Former Boston Globe Spotlight Team editor Walter "Robby" Robinson (L) reunites with former Globe colleagues Manli Ho and John B. Wood (R) in San Francisco last month.[Photo provided to China Daily]

Former China Daily journalists catch up with Boston Globe colleagues who found fame with Spotlight.

"Spotlight", the movie named after the Boston Globe’s Pulitzer Prize-winning investigative team that in the early 2000’s wrote an explosive series on child sexual abuse within the Roman Catholic Church and its attendant cover-up, was a surprise winner at this year’s Academy Awards. But that was not the only surprise.

Who could imagine that a story about shoe leather journalism, about the drudgery of digging for facts and knocking on doors, about the tedium of finding and poring over thousands of documents, could be depicted with such authenticity and yet be such an immersive and moving experience?

Certainly not the members of the Spotlight Team, who, when approached by the filmmakers, wondered how a film could be made about a decidedly unglamorous process. "It would be like a film about how sausage is made", Walter "Robby" Robinson, the then head of the Spotlight Team, recalled recently.

But since then, Robby Robinson and his colleagues "have been struck by lightening", as he put it. For journalists, this well-deserved paean to the professional ethos of a vocation which has been losing ground to the instant gratification Internet age is bittersweet.

For us, this film is particularly meaningful because we had both worked at the Boston Globe. We and Robby Robinson came to the Globe during the heyday of print journalism, an era when the Washington Post’s Watergate investigations had created aspirations in every young reporter to become a Woodward and Bernstein.

The Globe Spotlight Team was formed in 1970, modeled after the Times of London’s Insight Team to do investigations and to shine a "spotlight" into dark corners. Their reporters were not subject to a daily deadline, would take months to conduct their investigations, did not talk about what they were working on and were set apart from the rest of the newsroom, thus creating a somewhat mysterious aura. The stories they filed had to adhere to the strictures of journalistic discipline and ethics; they had to be airtight.

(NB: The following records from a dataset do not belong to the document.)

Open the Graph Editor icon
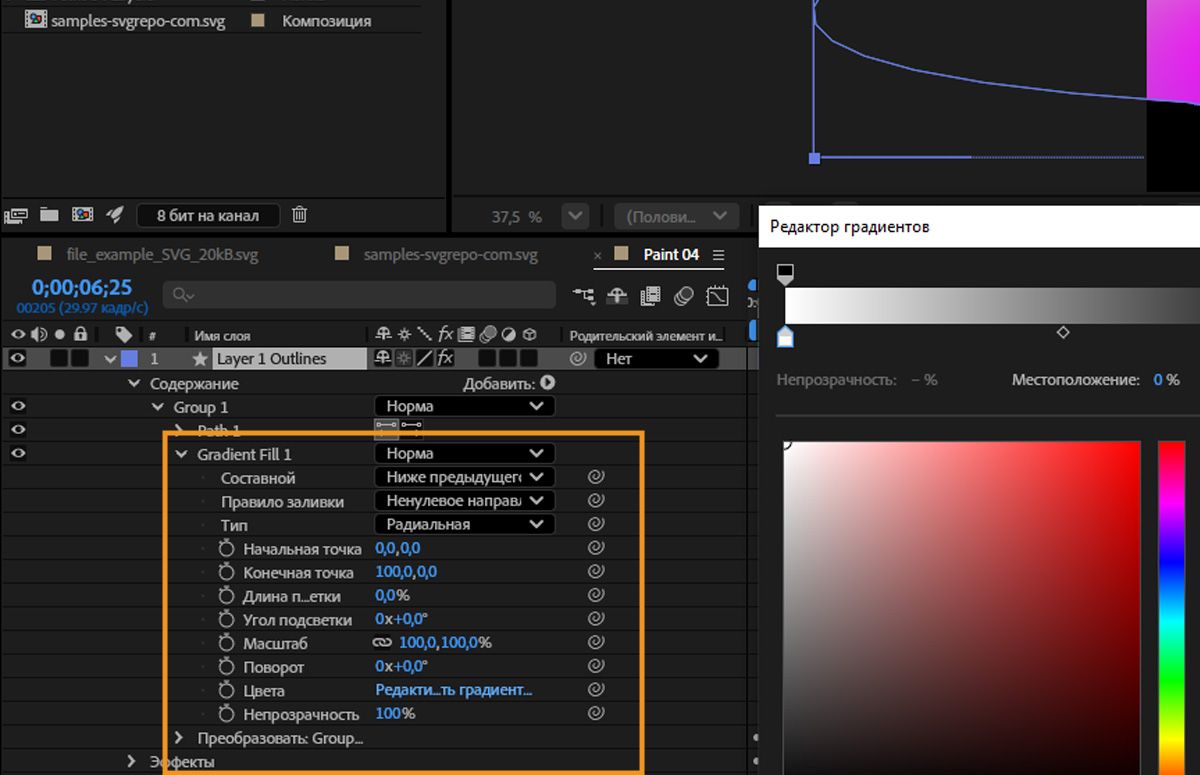 [717, 295]
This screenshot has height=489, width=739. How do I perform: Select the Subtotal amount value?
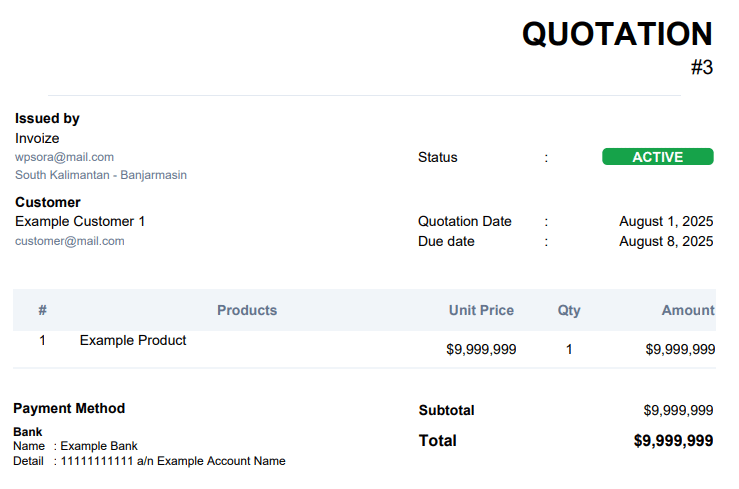point(678,410)
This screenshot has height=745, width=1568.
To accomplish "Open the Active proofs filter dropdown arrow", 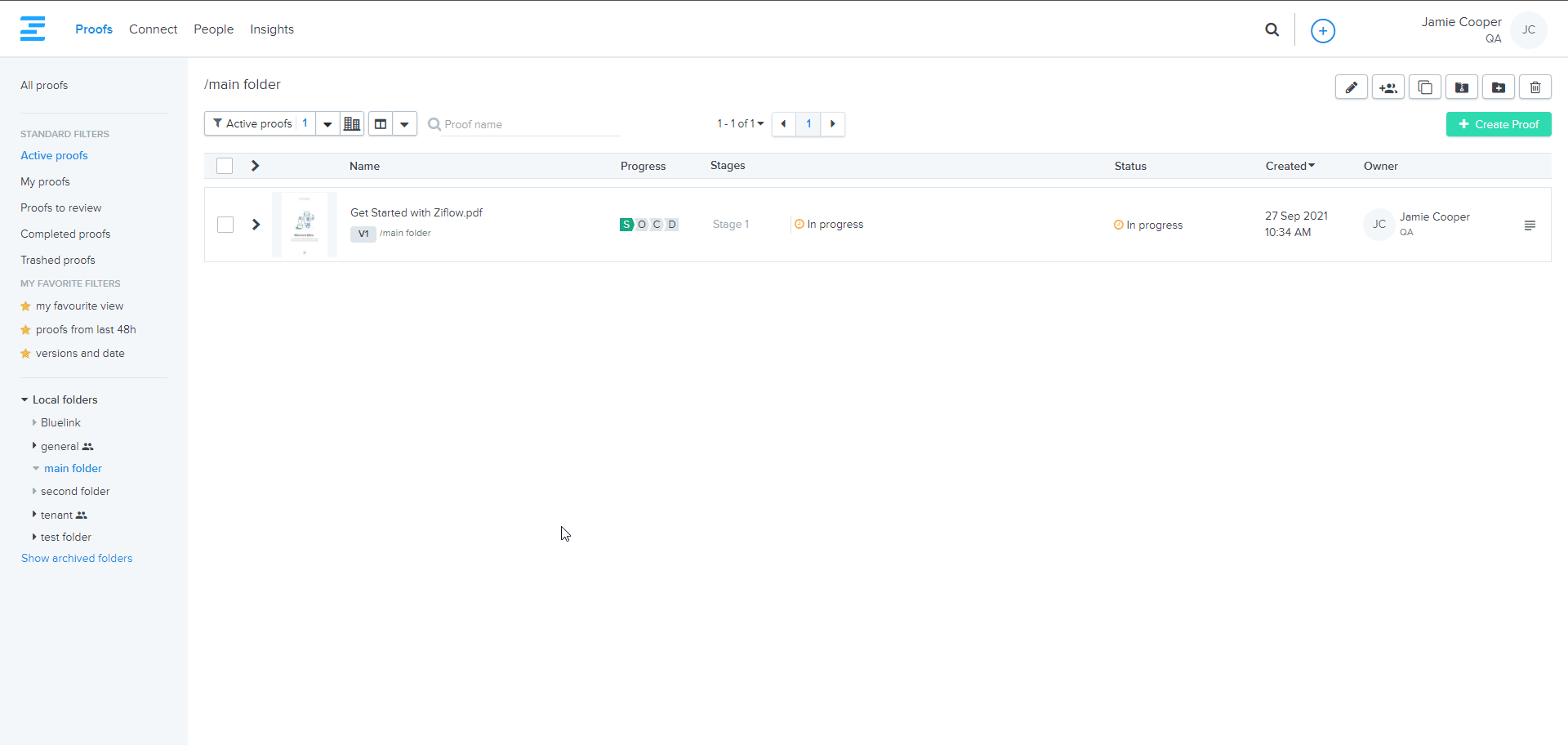I will point(327,124).
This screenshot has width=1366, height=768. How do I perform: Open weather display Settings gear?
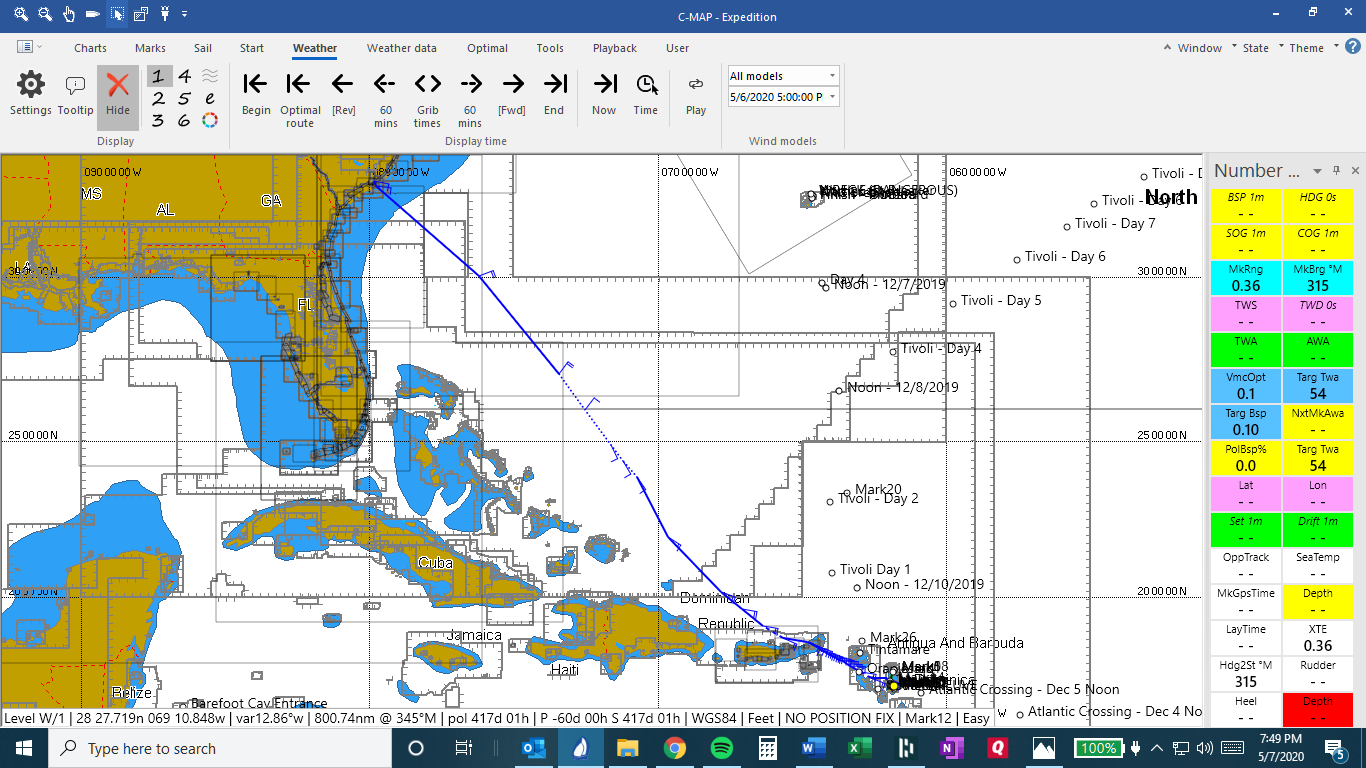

By necessity, the reporters assigned to the Spotlight Team were not the flamboyant stars of the newsroom, nor the competitive self-promoters who needed to see their bylines on the front page every day. Instead, they had to be the solid, dogged, relentless, journeymen reporters, willing to go dark for months on end, and whose egos would not get in the way of the story.

Even so, it took a confluence of time and events - when sexual abuse was no longer a hidden crime, and the fresh perspective of a new editor who was an outsider - for this story to break. It also took courage to continue to pull at the dangling thread that unraveled the whole piece of cloth, because unlike political or civic institutions, the Catholic Church had exercised centuries of moral authority over generations of the faithful who were raised to believe that it was the voice of God. Although the filmmakers made a valiant effort to show the pervasive hold that the Church had in Boston, and to show the Catholic backgrounds of some of the reporters themselves, it is just not possible to feel the depth of its grip in largely Catholic strongholds like Boston, unless one had seen it firsthand.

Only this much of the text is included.